In these cases, a default method definition can be provided. A default method definition provides a default implementation of a method in terms of the other methods. However, instance implementors may choose to override this default with something more efficient. Default method definitions contain := in a class definition.

In the case of Functor, some types have a more efficient way of implementing map when the function being mapped ignores its argument. Functions that ignore their arguments are called constant functions because they always return the same value. Here is the definition of Functor, in which mapConst has a default implementation:

class Functor (f : Type → Type) where
  map : {α β : Type} → (α → β) → f α → f β

  mapConst {α β : Type} (x : α) (coll : f β) : f α :=
    map (fun _ => x) coll

Just as a Hashable instance that doesn't respect BEq is buggy, a Functor instance that moves around the data as it maps the function is also buggy. For example, a buggy Functor instance for List might throw away its argument and always return the empty list, or it might reverse the list. A bad instance for PPoint might place f x in both the x and the y fields. Specifically, Functor instances should follow two rules:

  1. Mapping the identity function should result in the original argument.
  2. Mapping two composed functions should have the same effect as composing their mapping.

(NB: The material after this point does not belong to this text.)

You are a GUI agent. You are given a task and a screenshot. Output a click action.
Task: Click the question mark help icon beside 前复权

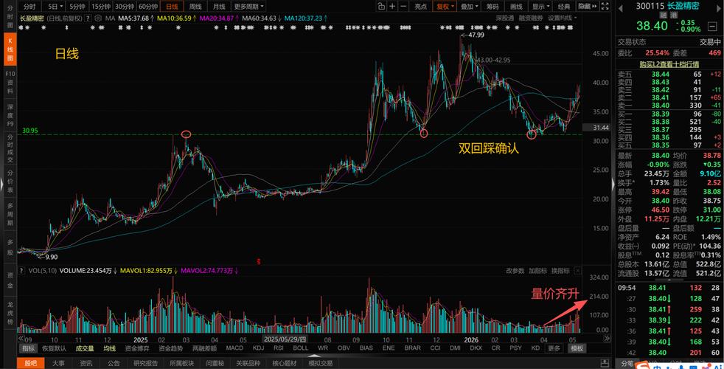88,18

More formally, the first rule says that id <$> x equals x. The second rule says that map (fun y => f (g y)) x equals map f (map g x). The composition fun y => f (g y) can also be written f ∘ g. These rules prevent implementations of map that move the data around or delete some of it.

Exercises

  • Write an instance of HAppend (List α) (NonEmptyList α) (NonEmptyList α) and test it.
  • Implement a Functor instance for the binary tree datatype.